Task description: Each line from the one holding "Where should I click to: Click the Identifiers" through the end of the records should be returned exactly, while pictures are skipped.

[Entries shown Boundary: Start]

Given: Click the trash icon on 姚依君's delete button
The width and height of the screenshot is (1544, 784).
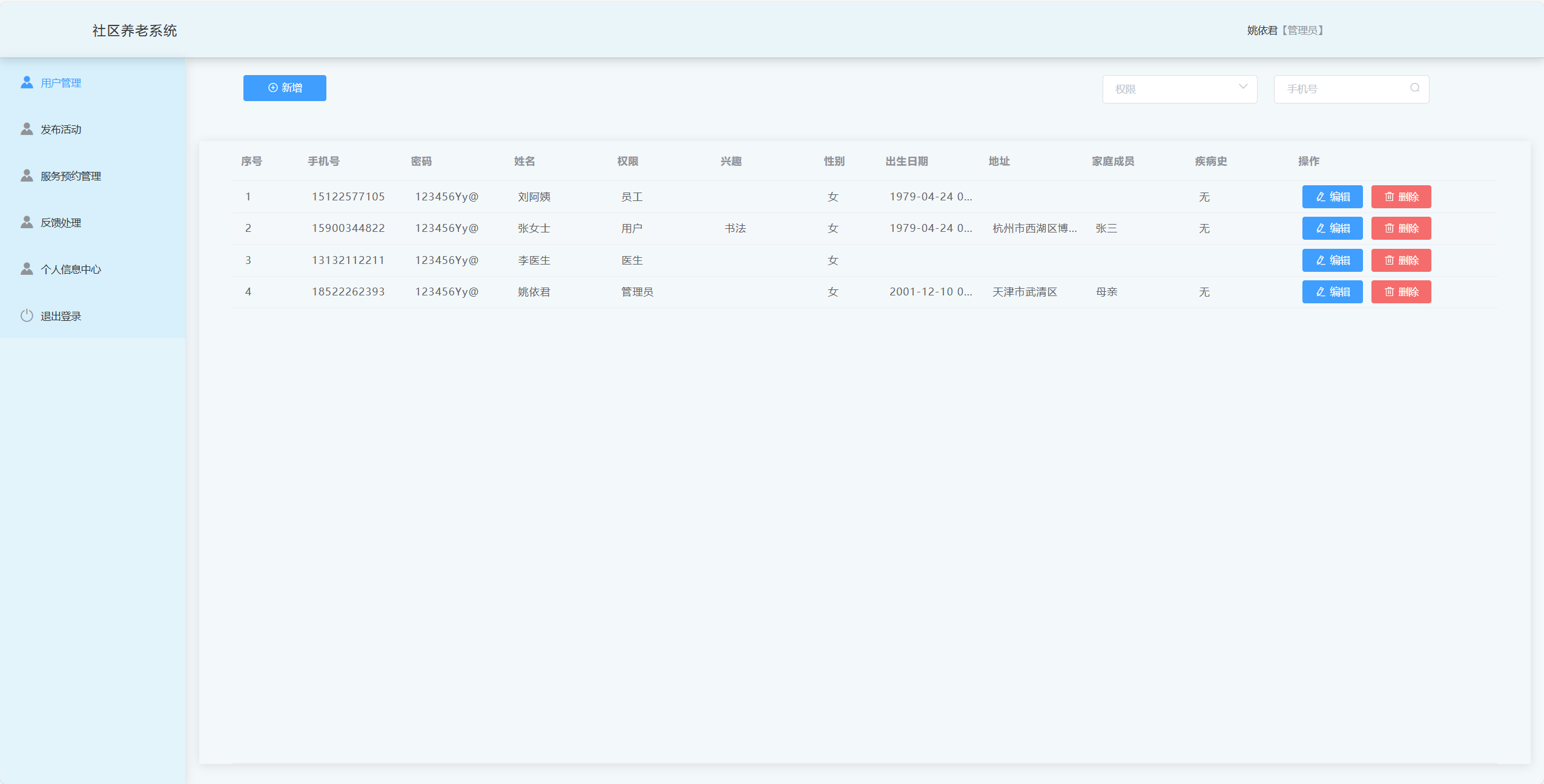Looking at the screenshot, I should [1388, 292].
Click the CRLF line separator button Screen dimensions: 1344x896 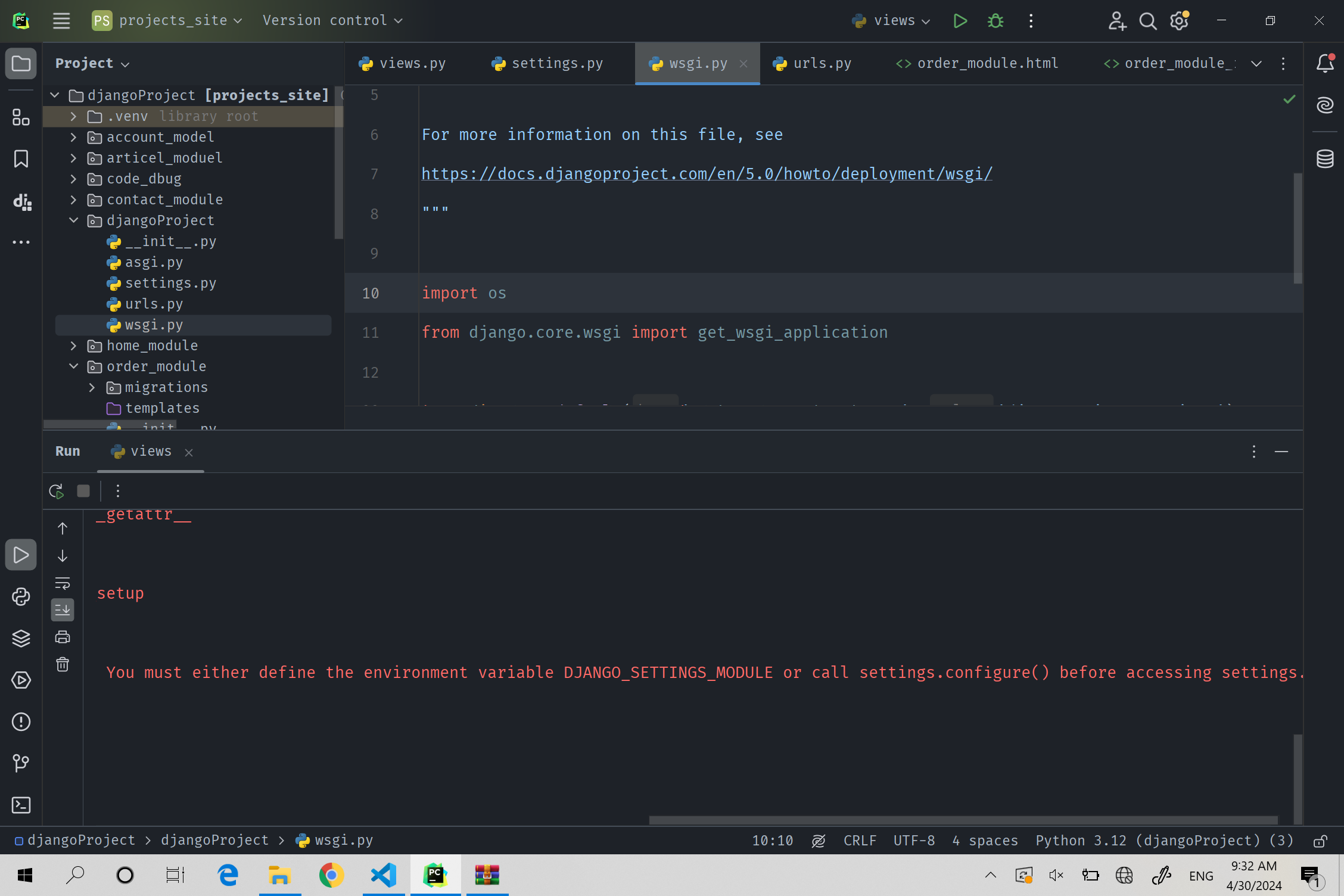(859, 841)
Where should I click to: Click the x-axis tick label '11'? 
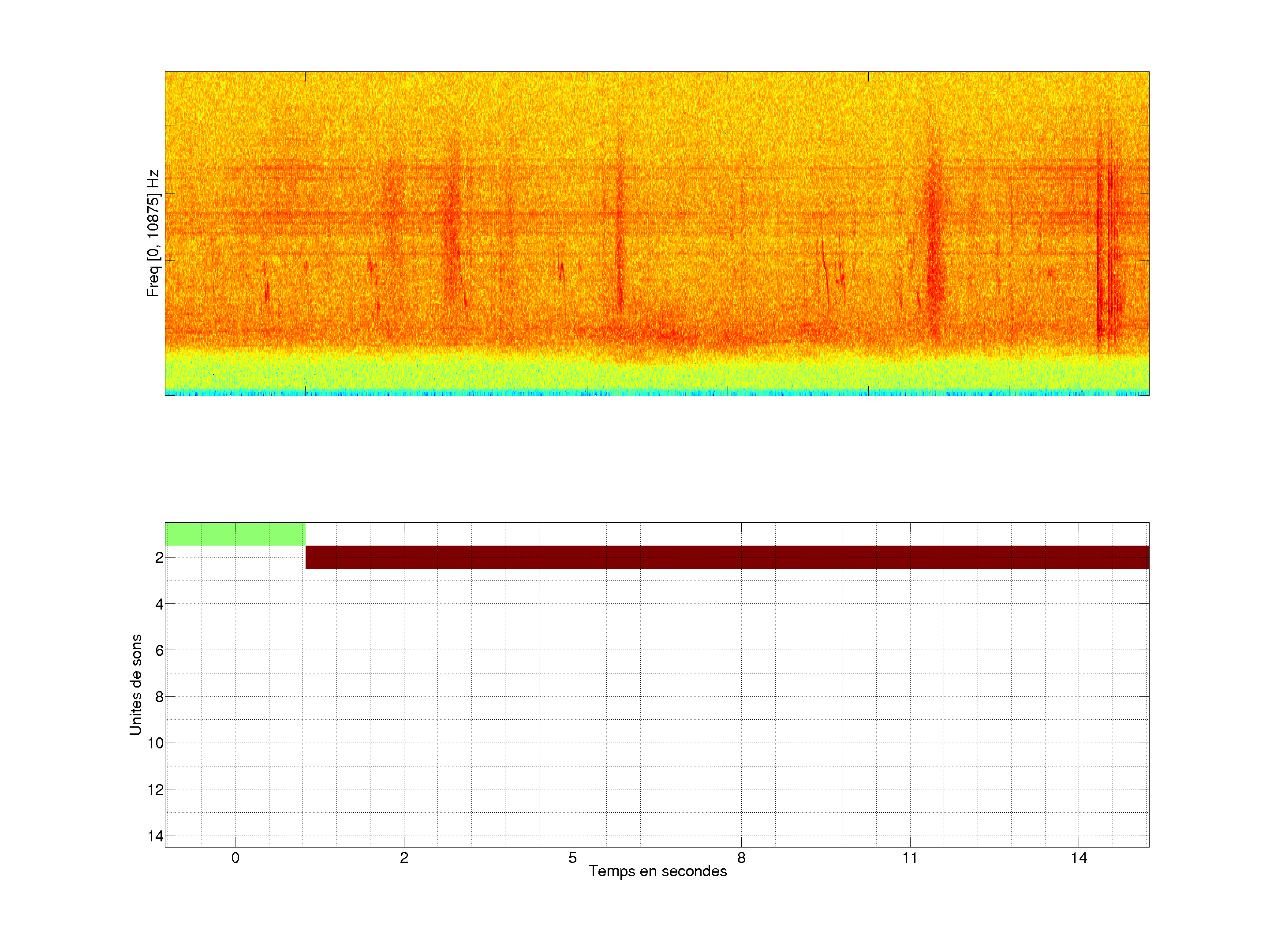(x=909, y=858)
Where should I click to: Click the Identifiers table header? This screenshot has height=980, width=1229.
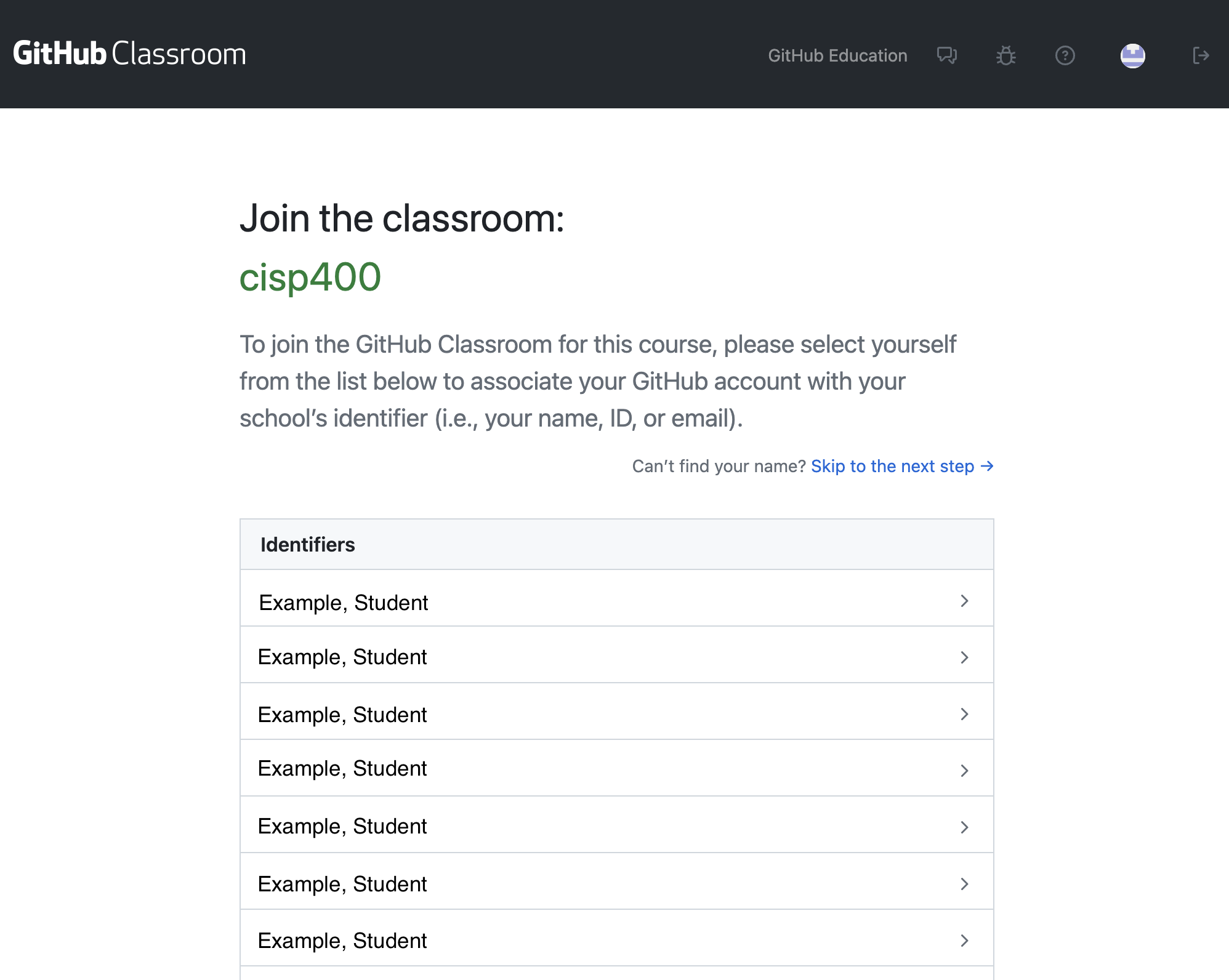coord(307,545)
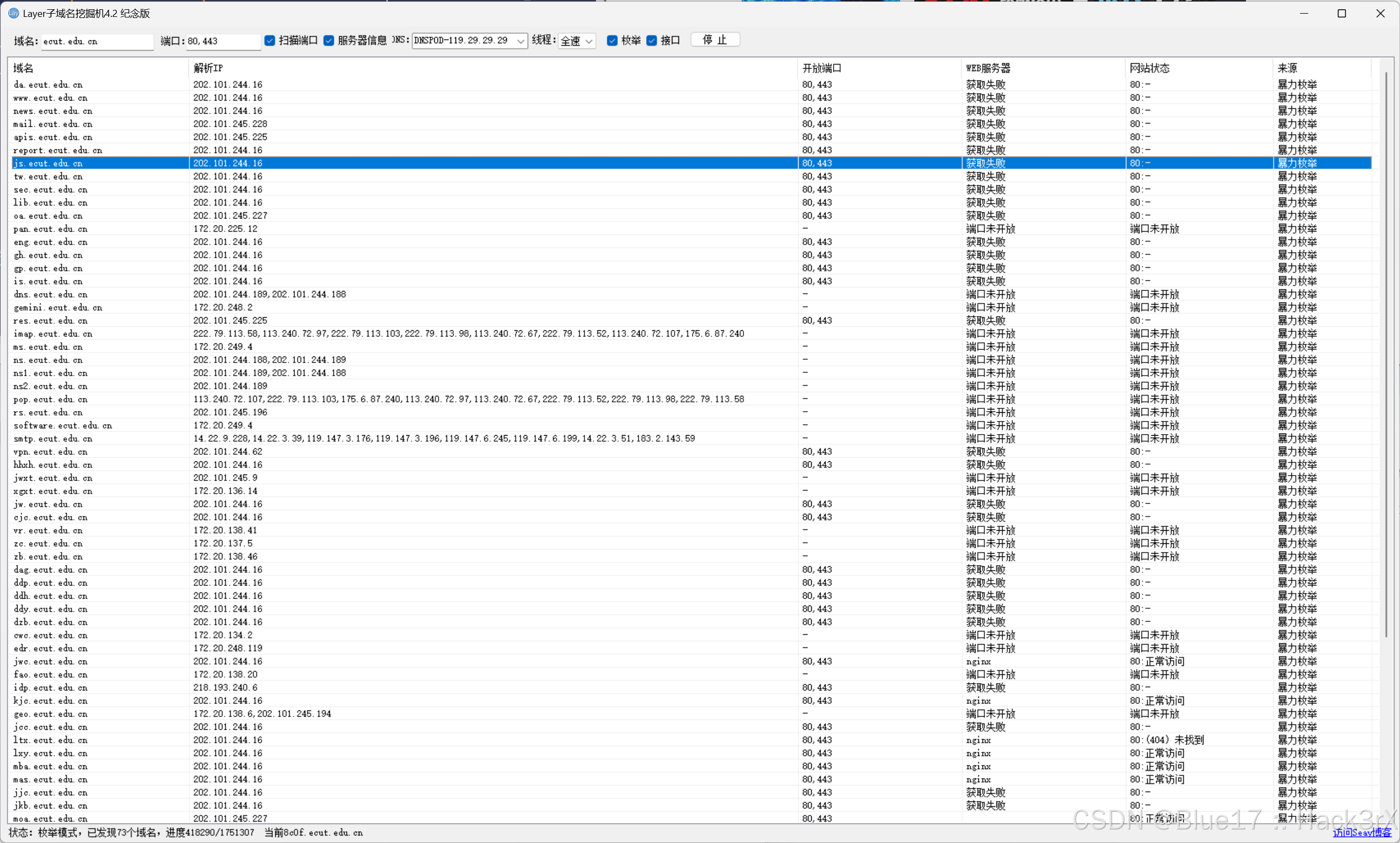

[Entries shown Boundary: End]

Written response:
Where should I click to: Click the Identifiers table header? This screenshot has height=980, width=1229.
coord(307,545)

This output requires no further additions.